Meltwater Triggers for an Antarctic Ice-Shelf Melt Tipping Point
Figure 1. Simulation of warm water intrusion into cavity beneath Filchner-Ronne Ice Shelf. As near-shore density blockage (turquoise dashed line) becomes shallower, ice-shelf basal melt rates subsequently increase by an order of magnitude (represented by the red color along the ice-shelf base). Color represents water temperature from deep navy for cold water to orange for warm.

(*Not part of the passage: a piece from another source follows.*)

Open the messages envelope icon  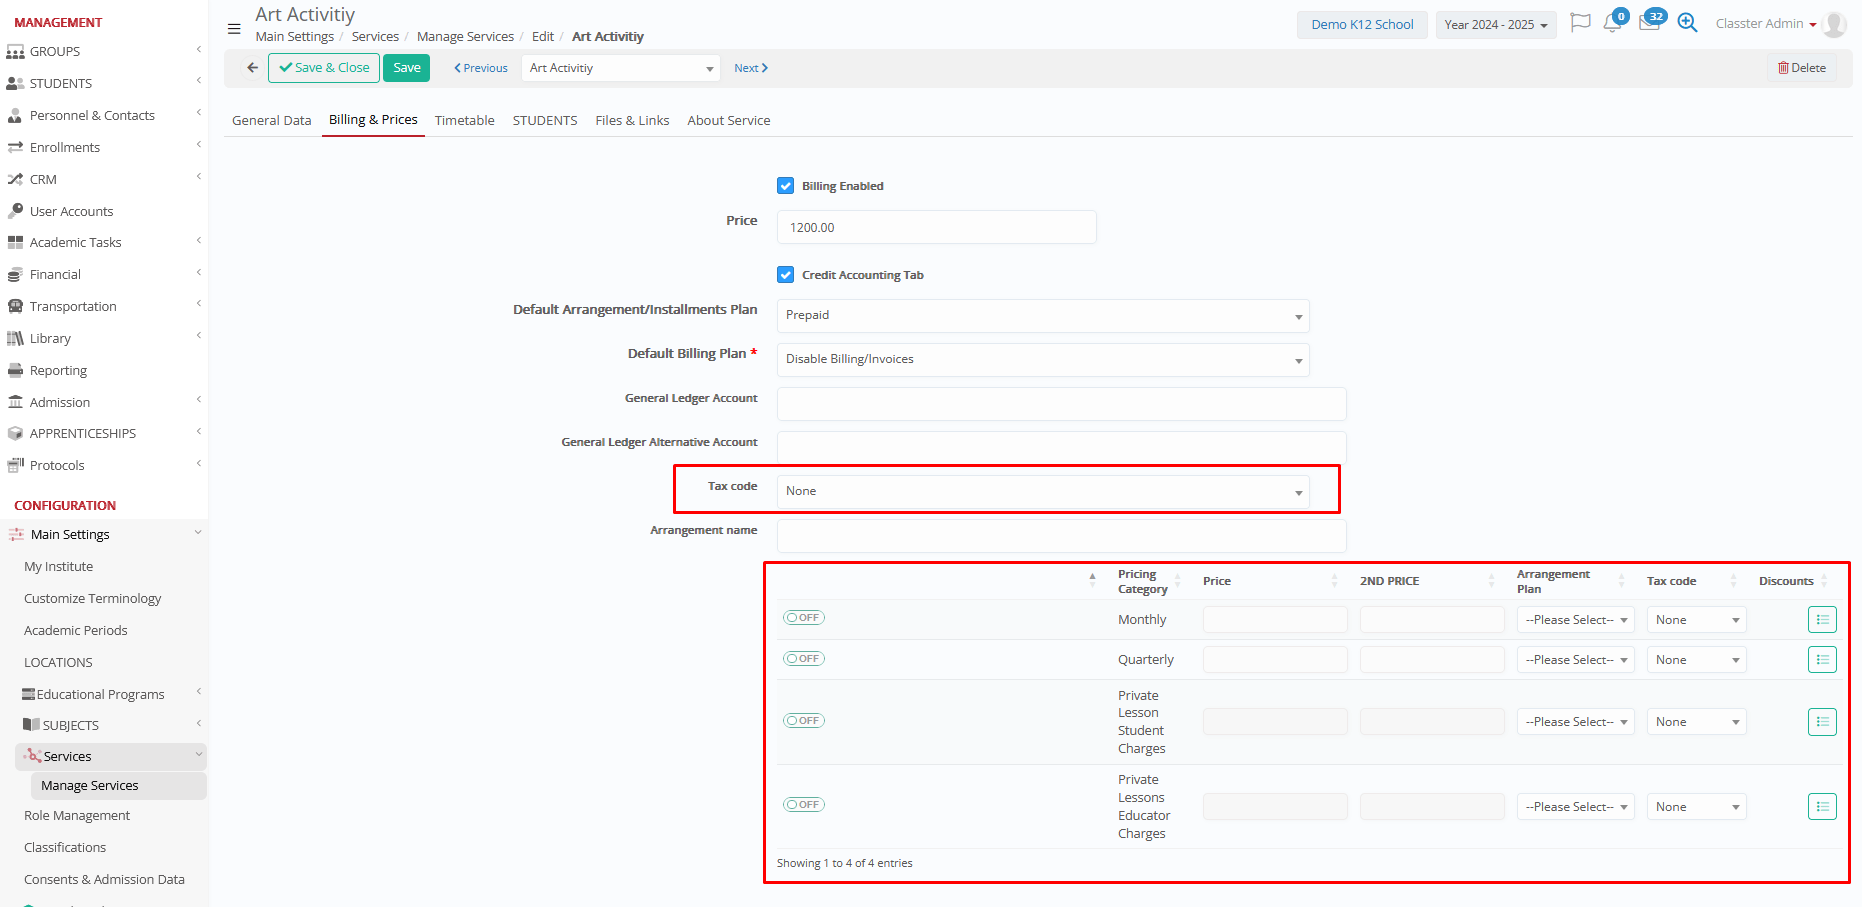tap(1649, 23)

Meltwater from icebergs and ice shelves around Antarctica may facilitate the intrusion of warm, deep, offshore water, leading to an ice-shelf melt tipping point.
The Science
In climate science, a tipping point is a critical threshold in the Earth’s system that can cause sudden, significant, and often irreversible changes if crossed. The second largest ice shelf in Antarctica may be susceptible to such a tipping point leading to a manyfold increase in melting from the ocean if warm, deep, offshore ocean water gains access to the floating ice-shelf base (Fig. 1). Using a series of experiments with the Energy Exascale Earth System Model (E3SM), researchers demonstrate that changes in meltwater from icebergs or nearby ice shelves may be sufficient to trigger this tipping point.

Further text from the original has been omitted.